The Bible Lands Museum (מוזיאון ארצות המקרא ירושלים) is a museum in Jerusalem, Israel, that explores the culture of the peoples mentioned in the Bible, among them the ancient Egyptians, Canaanites, Philistines, Arameans, Hittites, Elamites, Phoenicians and Persians. The aim of the museum is to put these peoples into historical context. The museum is located on Museum Row in Givat Ram, between the Israel Museum, The National Campus for the Archaeology of Israel, and the Bloomfield Museum of Science.
The museum was founded by Elie Borowski in 1992 to house his personal collection. On a visit to Jerusalem in 1981, a woman he met at a hotel, Batya Weiss, encouraged him to bring his collection to Israel rather than establish a museum for it in Toronto, Canada, as he had intended. She put him in contact with Jerusalem mayor Teddy Kollek. Borowski heeded her advice, and built the Bible Lands Museum. The two eventually married.

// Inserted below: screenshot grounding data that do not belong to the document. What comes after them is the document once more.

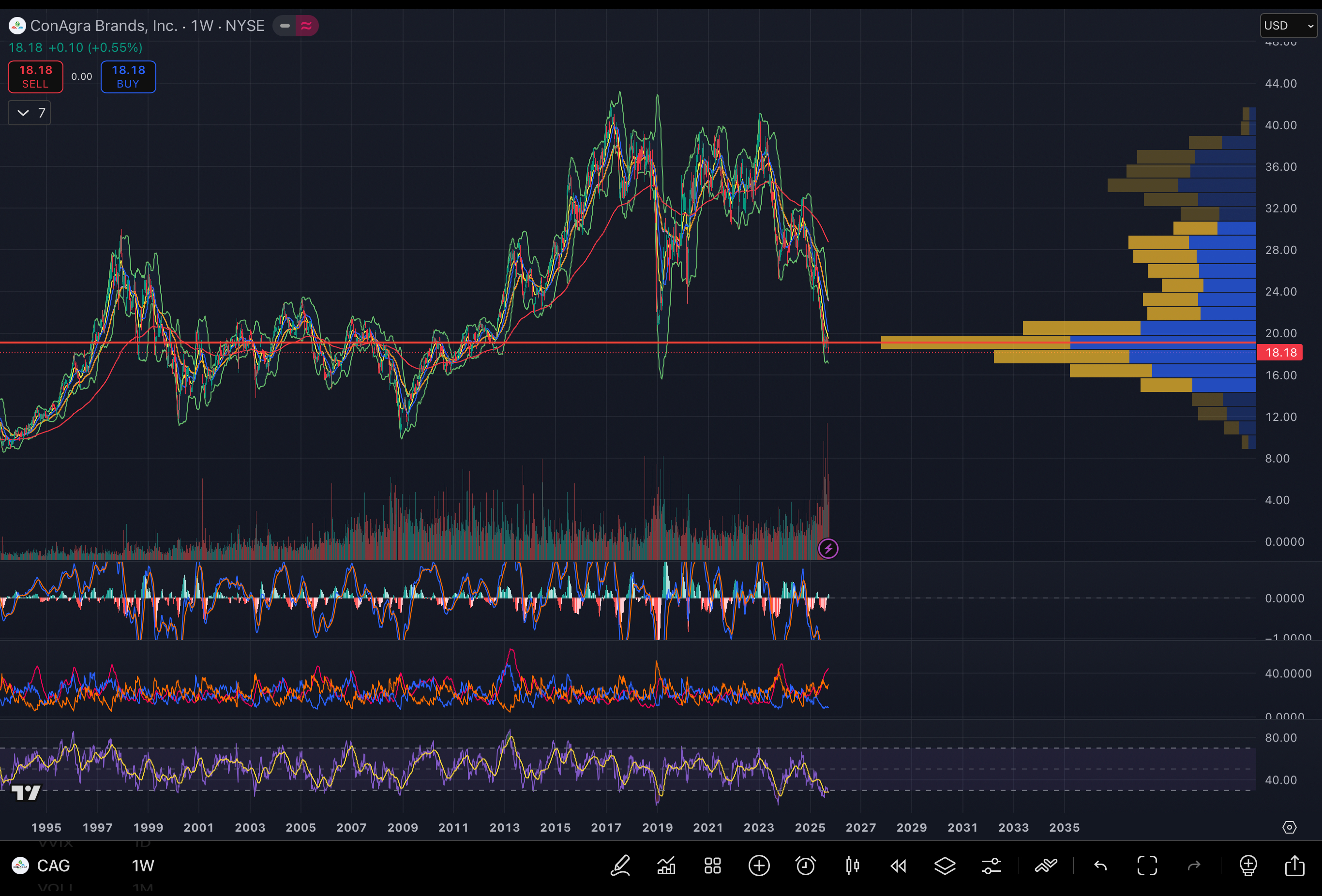Click the alarm clock alert icon
The width and height of the screenshot is (1322, 896).
coord(806,866)
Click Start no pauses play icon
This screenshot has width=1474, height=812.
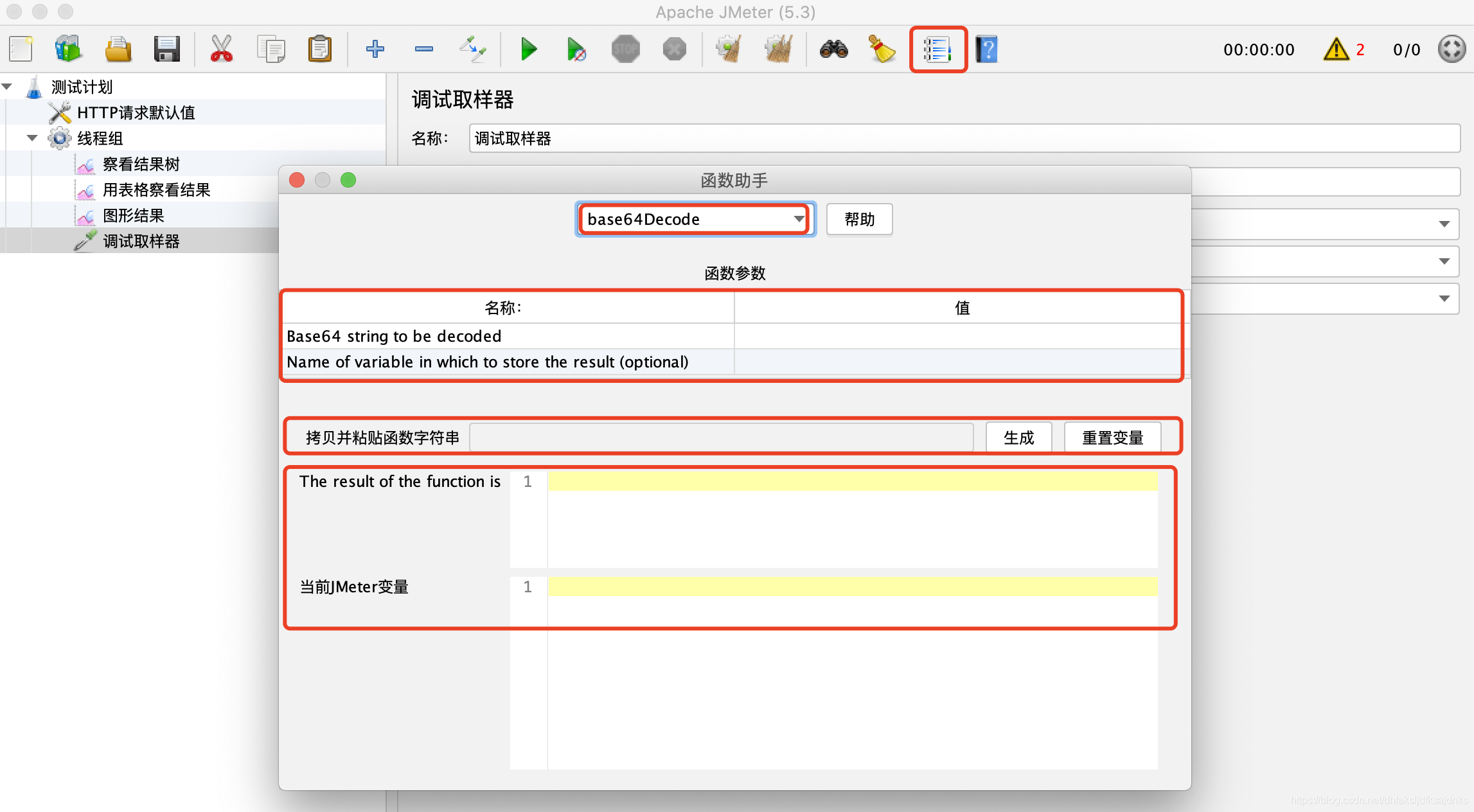pyautogui.click(x=576, y=49)
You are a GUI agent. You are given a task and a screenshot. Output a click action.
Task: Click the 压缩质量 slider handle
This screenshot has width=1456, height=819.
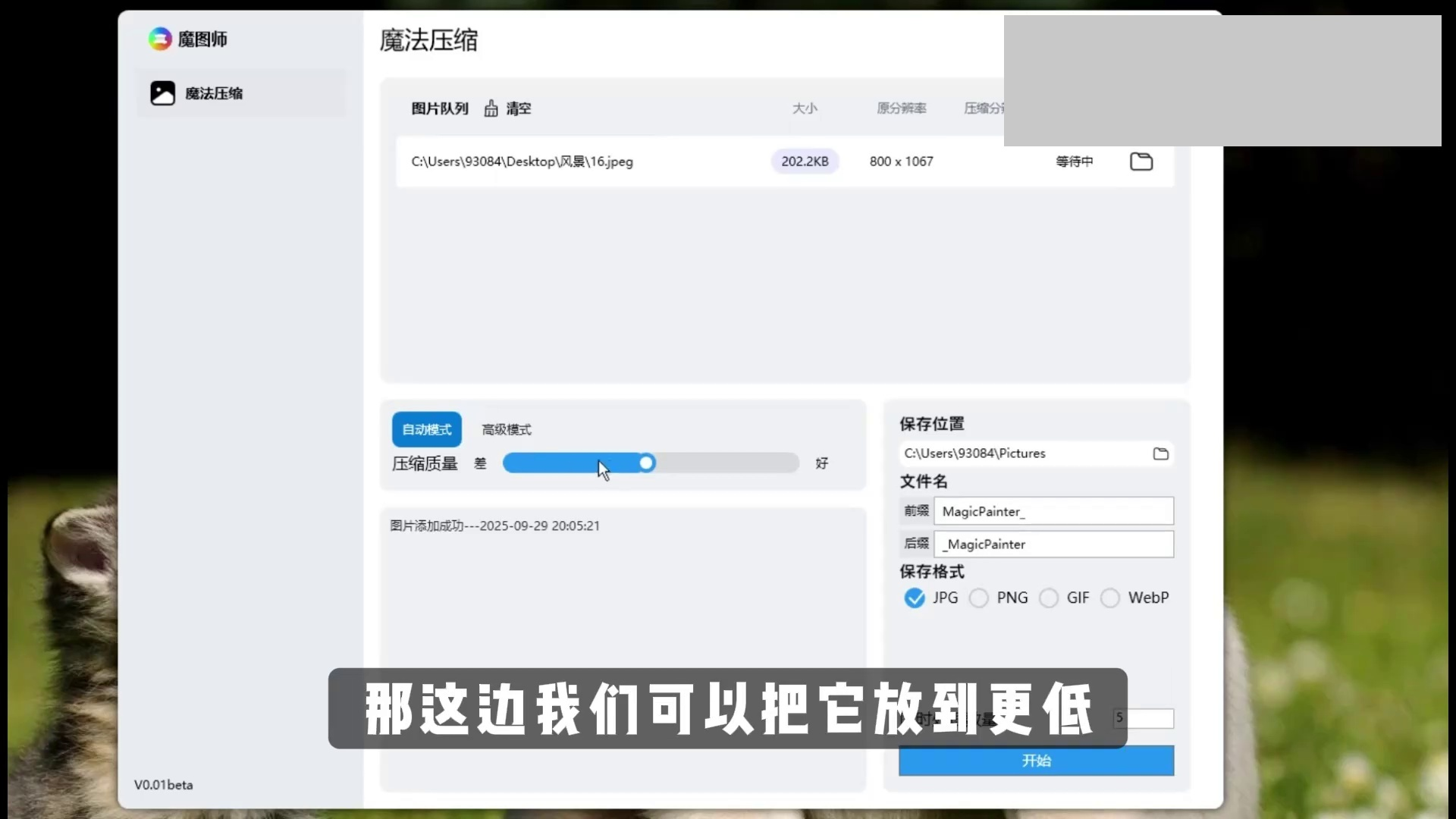click(646, 463)
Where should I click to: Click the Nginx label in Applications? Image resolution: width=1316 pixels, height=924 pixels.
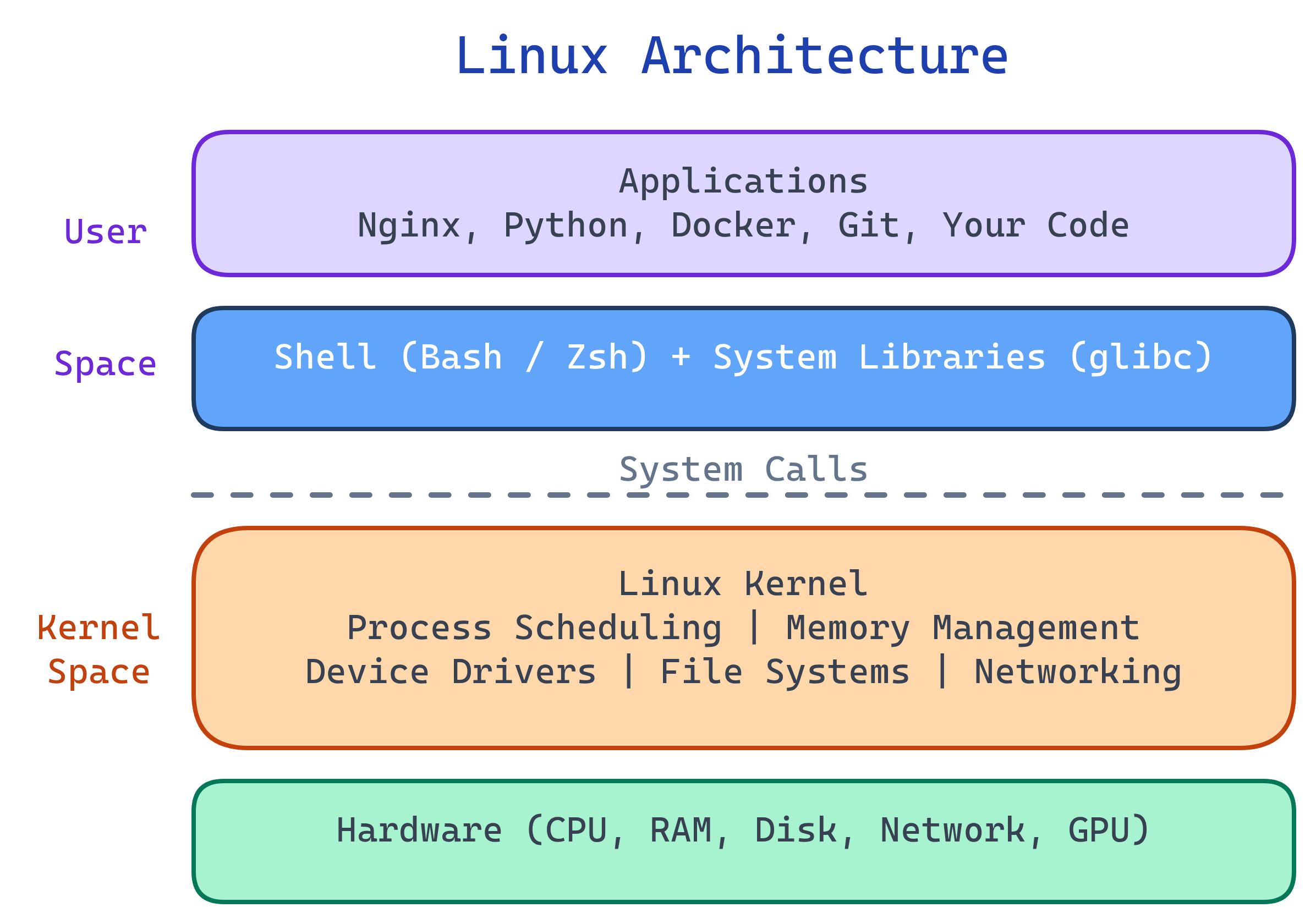pos(410,225)
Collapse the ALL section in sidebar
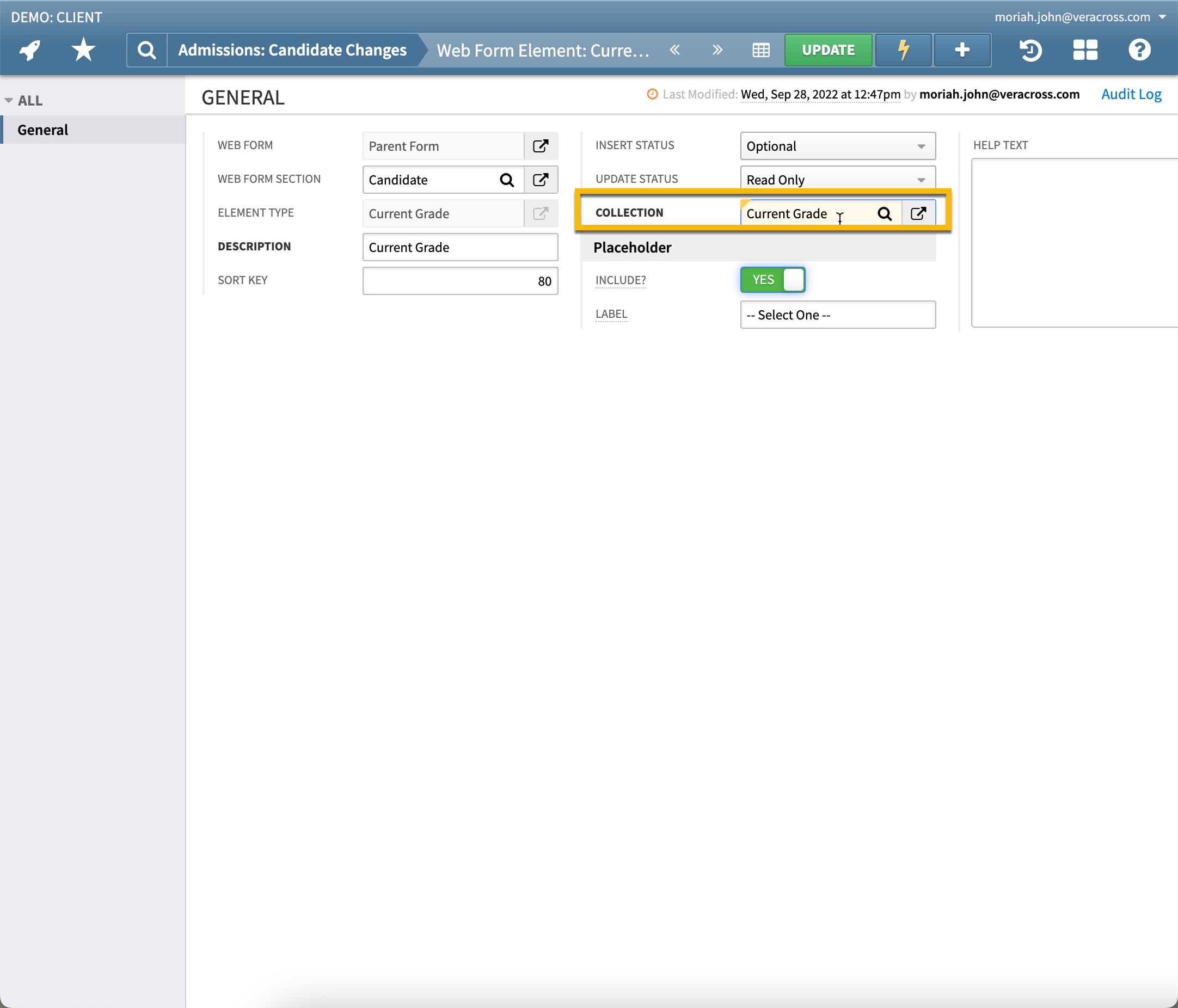The image size is (1178, 1008). [9, 100]
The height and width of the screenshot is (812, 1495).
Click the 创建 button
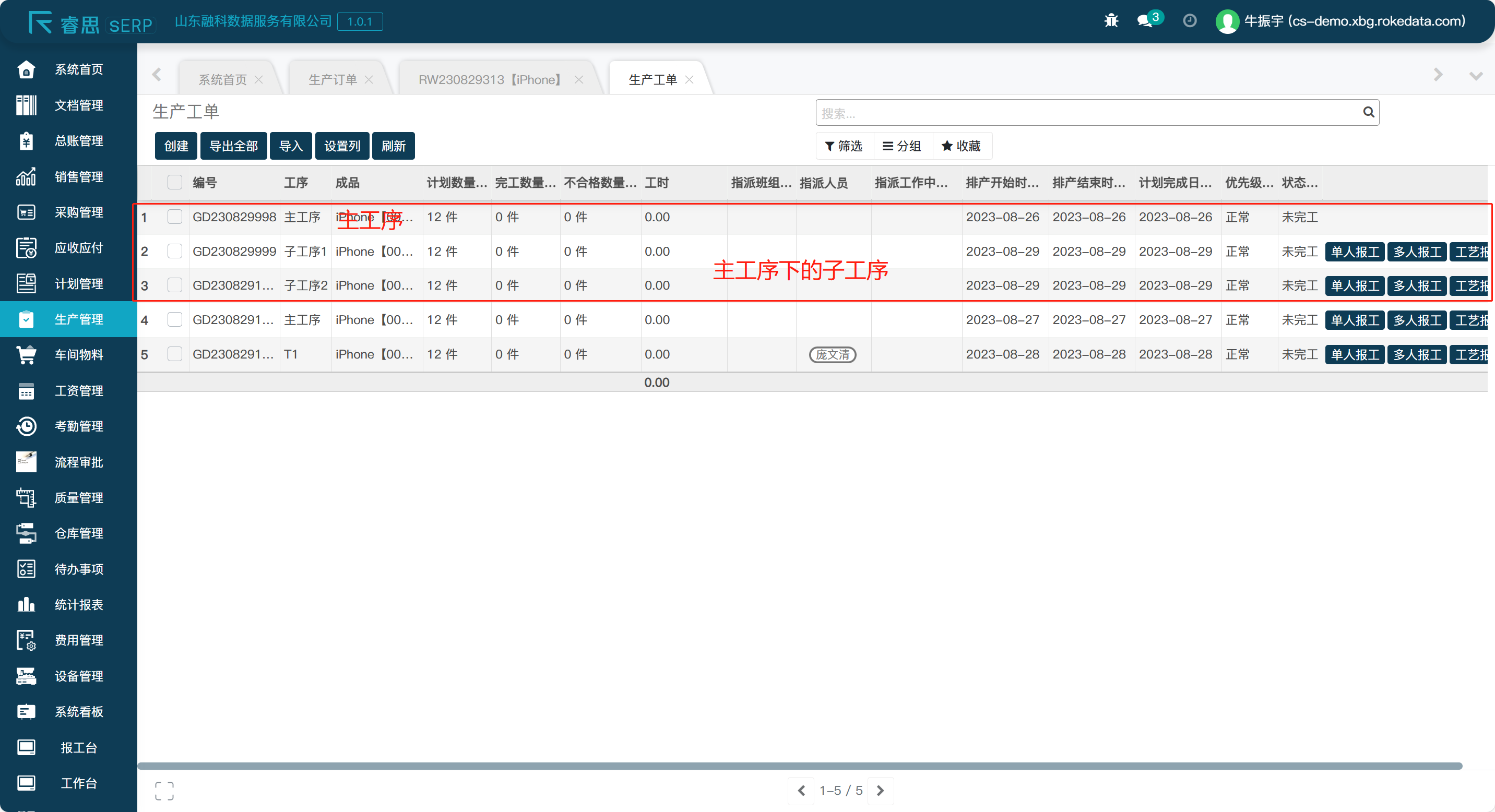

The main gallery displays hundreds of artifacts: ancient documents, idols, coins, statues, weapons, pottery, and seals from across the ancient Near East. Many topics are elaborated upon in brief articles on the walls (e.g. the origins of the alphabet, embalming, and Abraham's journey). The museum also exhibits scale models of ancient sites in Jerusalem, a Ziggurat at Ur and the pyramids at Giza. While the museum's emphasis is the history of ancient Near Eastern civilizations, the curators draw attention to relevant biblical verses. For example, above a gallery of ancient Anatolian jugs is the verse "Behold, Rebecca came forth with her pitcher on her shoulder; and she went down unto the fountain and drew water"(Genesis 24:45).